Assessment and optimization of airport operational resilience under severe weather conditions: A case study of snowstorm
This study aims to establish a scientific basis for airport operational management under severe weather conditions, thereby enhancing resilience and response capabilities. To assess airport operational systems’ performance and resilience, the researchers developed a comprehensive performance-indicator model based on the operational status of arrival and departure flights. To address the limitations of conventional departure-rate metrics, the authors introduced the actual departure rate (ADR) alongside a resilience assessment model, and a clustering algorithm. The data analyzed consisted of operational and meteorological data from Wuhan Tianhe International Airport (WUH), China, during snowstorms.

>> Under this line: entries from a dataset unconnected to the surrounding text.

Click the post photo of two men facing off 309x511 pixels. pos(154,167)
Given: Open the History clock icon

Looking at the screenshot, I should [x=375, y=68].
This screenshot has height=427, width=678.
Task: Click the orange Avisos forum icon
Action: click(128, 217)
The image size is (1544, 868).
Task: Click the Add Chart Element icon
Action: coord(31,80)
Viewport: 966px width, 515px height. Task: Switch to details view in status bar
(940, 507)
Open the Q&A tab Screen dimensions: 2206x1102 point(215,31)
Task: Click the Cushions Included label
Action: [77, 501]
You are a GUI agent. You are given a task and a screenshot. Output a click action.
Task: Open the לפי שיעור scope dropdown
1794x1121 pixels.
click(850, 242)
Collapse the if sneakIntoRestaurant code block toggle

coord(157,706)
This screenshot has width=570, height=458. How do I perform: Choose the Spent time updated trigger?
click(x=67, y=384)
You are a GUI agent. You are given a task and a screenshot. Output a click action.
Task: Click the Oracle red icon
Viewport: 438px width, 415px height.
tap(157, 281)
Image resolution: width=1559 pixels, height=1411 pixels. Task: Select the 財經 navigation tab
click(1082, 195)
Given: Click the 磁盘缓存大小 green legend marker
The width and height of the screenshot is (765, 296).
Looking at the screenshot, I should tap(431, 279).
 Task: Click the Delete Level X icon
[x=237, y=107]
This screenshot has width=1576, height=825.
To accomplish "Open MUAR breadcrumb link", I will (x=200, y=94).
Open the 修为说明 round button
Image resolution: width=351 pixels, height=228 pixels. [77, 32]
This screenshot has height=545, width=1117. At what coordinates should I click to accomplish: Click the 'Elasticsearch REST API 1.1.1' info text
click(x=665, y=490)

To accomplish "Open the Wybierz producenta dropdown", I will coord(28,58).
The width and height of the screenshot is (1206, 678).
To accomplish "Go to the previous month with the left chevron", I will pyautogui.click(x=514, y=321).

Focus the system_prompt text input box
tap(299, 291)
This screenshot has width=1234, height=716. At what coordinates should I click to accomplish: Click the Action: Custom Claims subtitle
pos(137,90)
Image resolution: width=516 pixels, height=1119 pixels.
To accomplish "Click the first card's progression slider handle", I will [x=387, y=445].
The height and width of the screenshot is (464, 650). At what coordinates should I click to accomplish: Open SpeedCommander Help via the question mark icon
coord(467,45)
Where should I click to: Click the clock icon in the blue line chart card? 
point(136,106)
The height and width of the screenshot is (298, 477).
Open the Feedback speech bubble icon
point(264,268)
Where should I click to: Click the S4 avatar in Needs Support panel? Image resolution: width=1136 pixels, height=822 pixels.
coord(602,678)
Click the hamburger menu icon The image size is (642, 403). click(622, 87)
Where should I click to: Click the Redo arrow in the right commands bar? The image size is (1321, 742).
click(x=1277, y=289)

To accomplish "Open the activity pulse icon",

The results demonstrated that ADR more accurately represented airport performance than conventional metrics and that resilience assessments based on ADR more closely reflected operational reality. Moreover the clustering algorithm, tested on data collected from 11 snowstorm-impacted airports, demonstrated superior clustering performance. Their results gave hourly departure optimization strategies for WUH, which were shown to improve resilience by 0.13 − 3.18 on the first day of the snowstorm and by 0.026 − 0.73 on the second. Beyond WUH, the framework demonstrated strong applicability at Chengdu Shuangliu and Chengdu Tianfu airports and exhibited high robustness at four U.S. airports.